▶ _WORK INSTRUCTIONS_: Print, in exact form, the lines below from the one containing "[pixicon-facebook] (1034, 1458)" through the one containing "FAIRE UN DON (81, 2055)", and omit all others.
═════ SUPPLIED DATA
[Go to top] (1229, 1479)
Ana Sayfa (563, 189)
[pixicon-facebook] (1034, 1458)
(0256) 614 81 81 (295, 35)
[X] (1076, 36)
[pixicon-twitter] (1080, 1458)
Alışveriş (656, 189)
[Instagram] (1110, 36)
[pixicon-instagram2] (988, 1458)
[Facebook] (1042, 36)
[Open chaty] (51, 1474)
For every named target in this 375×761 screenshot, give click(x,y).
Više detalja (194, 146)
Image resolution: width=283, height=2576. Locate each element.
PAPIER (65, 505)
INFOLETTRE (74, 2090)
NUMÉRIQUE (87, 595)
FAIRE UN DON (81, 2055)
══════════
═════ SUPPLIED DATA
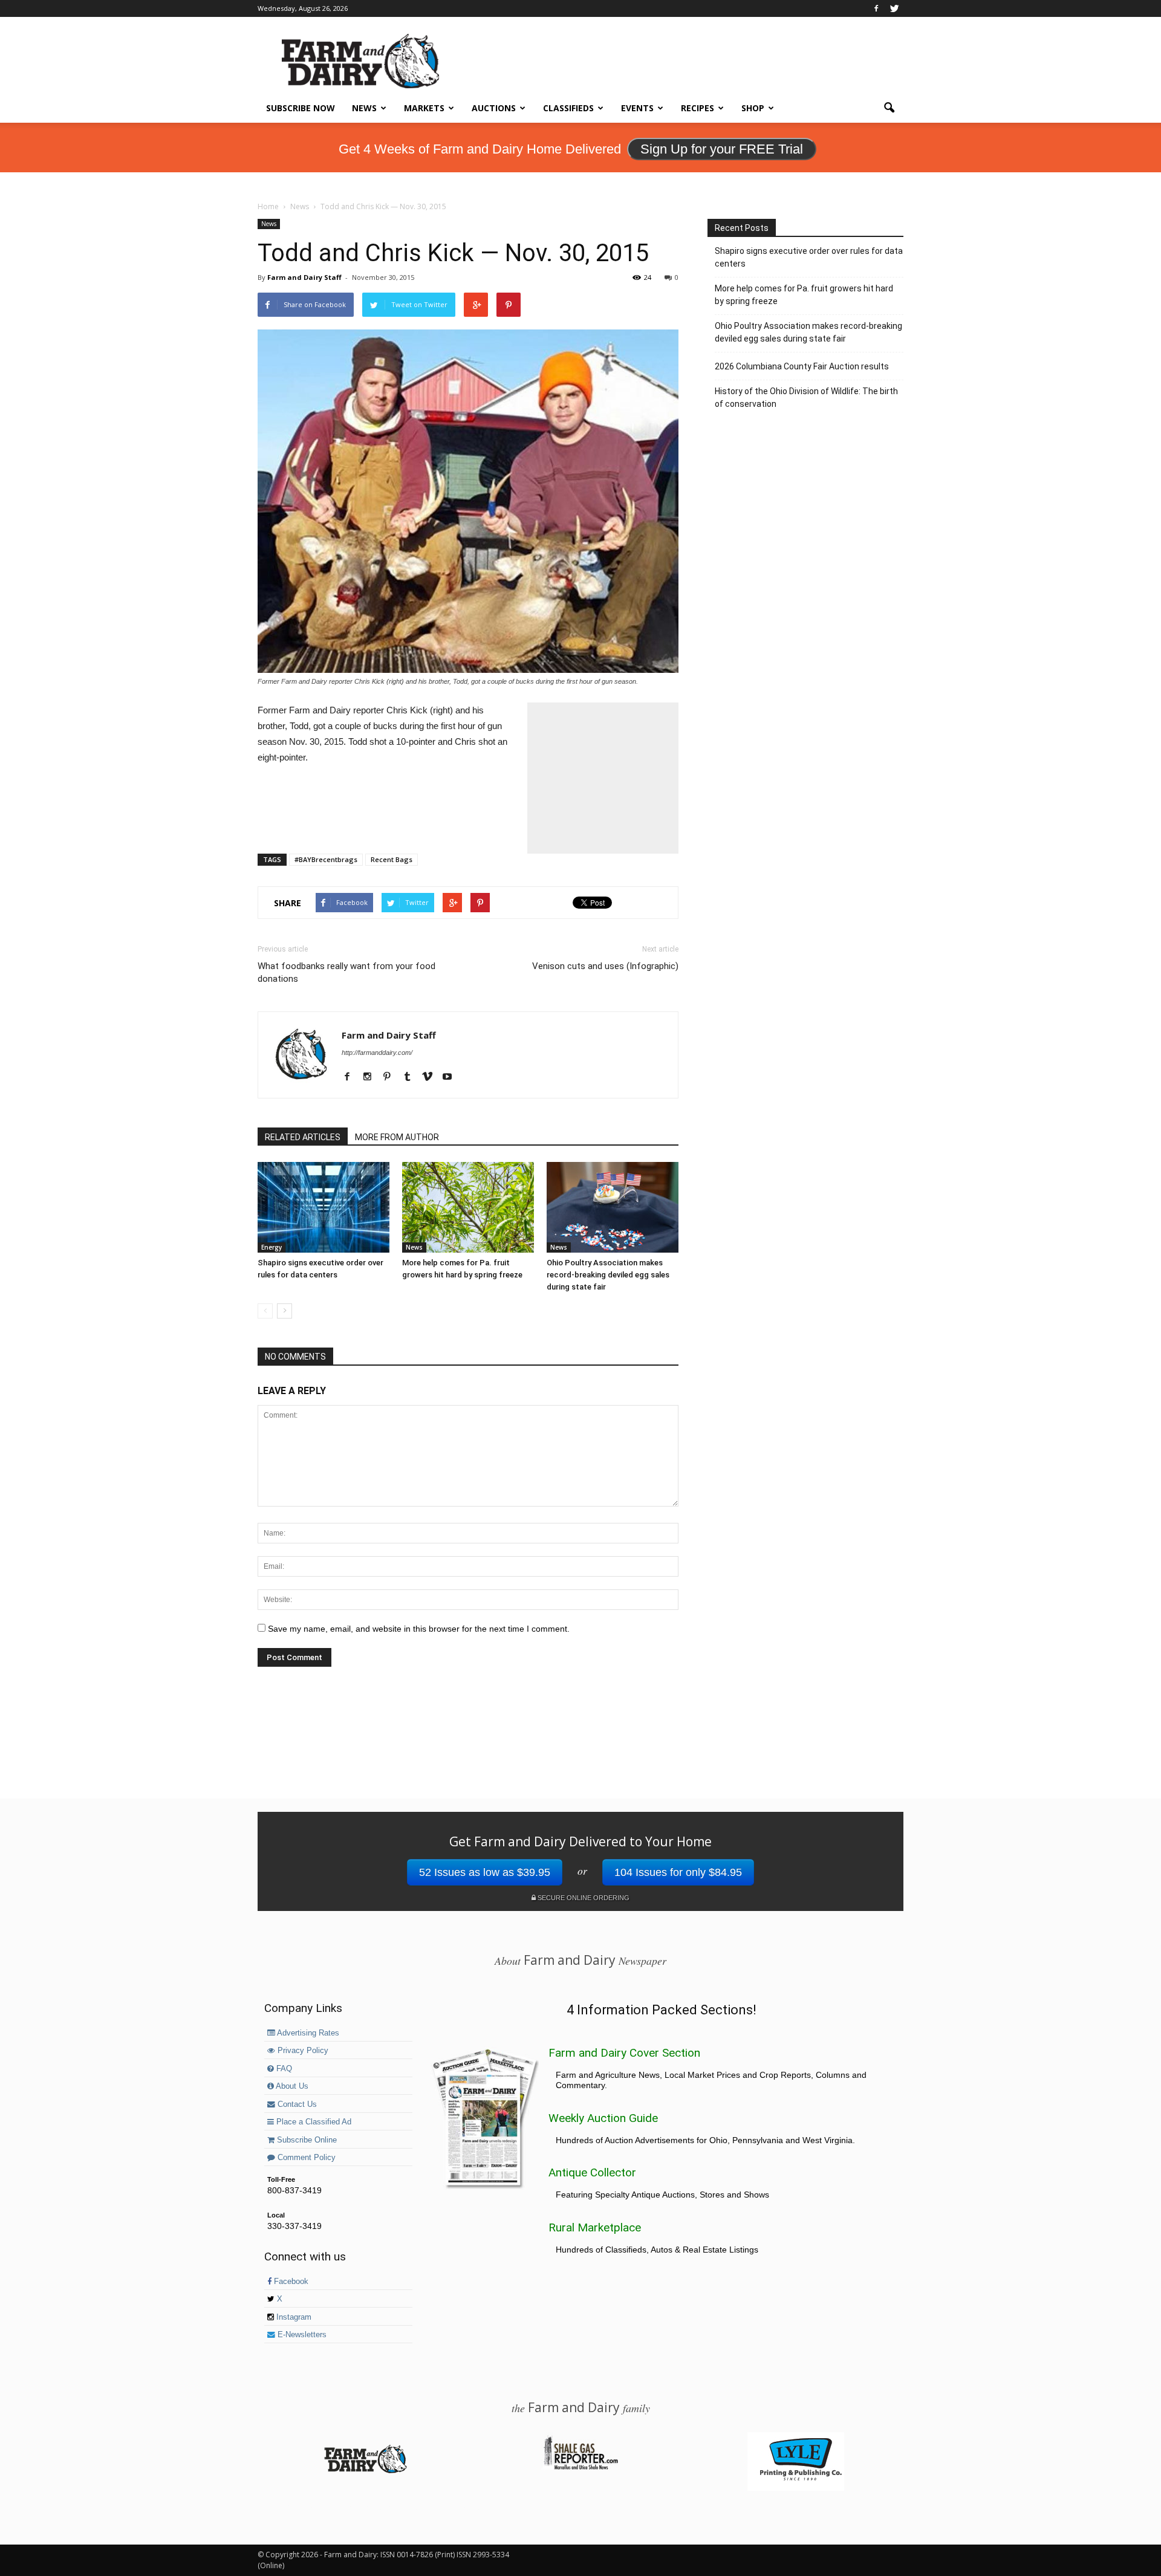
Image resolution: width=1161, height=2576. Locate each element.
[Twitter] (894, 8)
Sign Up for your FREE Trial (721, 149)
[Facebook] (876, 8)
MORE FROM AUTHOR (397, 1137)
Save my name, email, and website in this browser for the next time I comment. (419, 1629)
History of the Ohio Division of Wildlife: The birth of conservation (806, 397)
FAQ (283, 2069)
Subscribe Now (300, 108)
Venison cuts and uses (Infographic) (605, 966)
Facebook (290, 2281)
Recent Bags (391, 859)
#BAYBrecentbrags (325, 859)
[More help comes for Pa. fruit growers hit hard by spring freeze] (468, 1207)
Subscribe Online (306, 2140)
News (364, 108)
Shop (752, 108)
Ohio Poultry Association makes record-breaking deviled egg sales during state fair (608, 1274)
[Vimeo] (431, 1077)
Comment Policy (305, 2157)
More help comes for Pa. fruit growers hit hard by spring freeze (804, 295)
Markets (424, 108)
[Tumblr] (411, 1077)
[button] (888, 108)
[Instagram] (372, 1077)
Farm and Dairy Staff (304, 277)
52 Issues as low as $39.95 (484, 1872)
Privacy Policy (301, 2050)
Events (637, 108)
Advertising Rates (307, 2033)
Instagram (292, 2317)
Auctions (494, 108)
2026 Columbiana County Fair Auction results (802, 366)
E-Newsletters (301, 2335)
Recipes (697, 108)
══════════
═════ SUPPLIED DATA
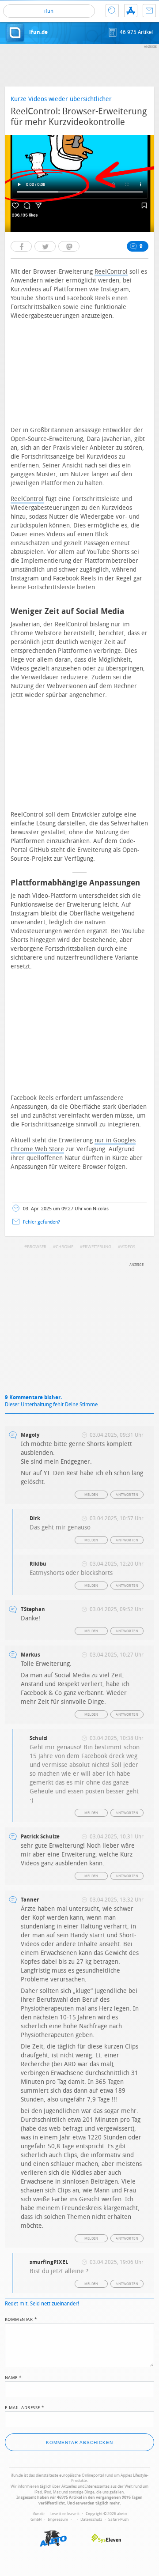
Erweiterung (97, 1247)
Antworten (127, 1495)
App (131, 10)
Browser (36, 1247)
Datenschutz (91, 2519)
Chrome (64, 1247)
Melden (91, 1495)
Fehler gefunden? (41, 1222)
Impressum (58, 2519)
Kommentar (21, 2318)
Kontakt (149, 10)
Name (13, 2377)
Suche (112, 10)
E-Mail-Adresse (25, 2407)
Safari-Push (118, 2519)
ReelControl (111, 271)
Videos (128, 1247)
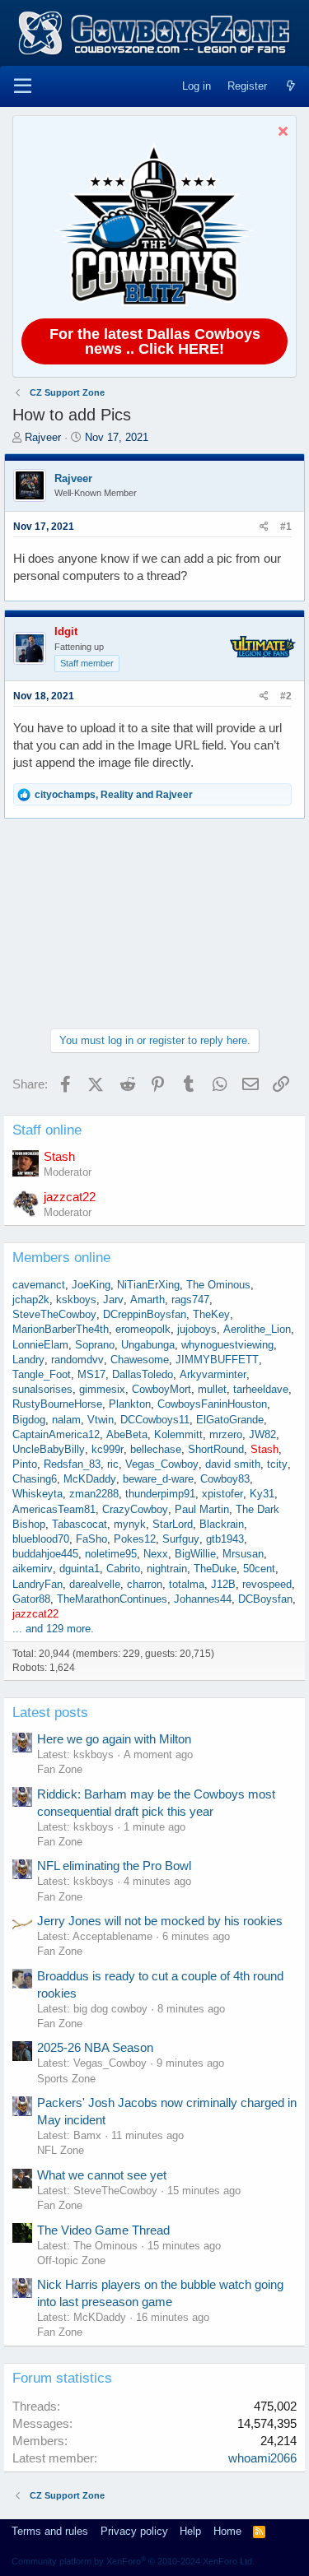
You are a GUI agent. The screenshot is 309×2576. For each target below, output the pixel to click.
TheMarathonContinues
══════════
▶ _EXERCISE RESPONSE_:
[pixicon-facebook] (1034, 1458)
(0256) 614 81 81 (295, 35)
[X] (1076, 36)
[pixicon-twitter] (1080, 1458)
Alışveriş (656, 189)
[Instagram] (1110, 36)
[pixicon-instagram2] (988, 1458)
[Facebook] (1042, 36)
[Open chaty] (51, 1474)
For every named target in this 375×761 screenshot, give click(x,y).
Više detalja (194, 146)
Image resolution: width=283, height=2576. Locate each element.
PAPIER (65, 505)
INFOLETTRE (74, 2090)
NUMÉRIQUE (87, 595)
FAIRE UN DON (81, 2055)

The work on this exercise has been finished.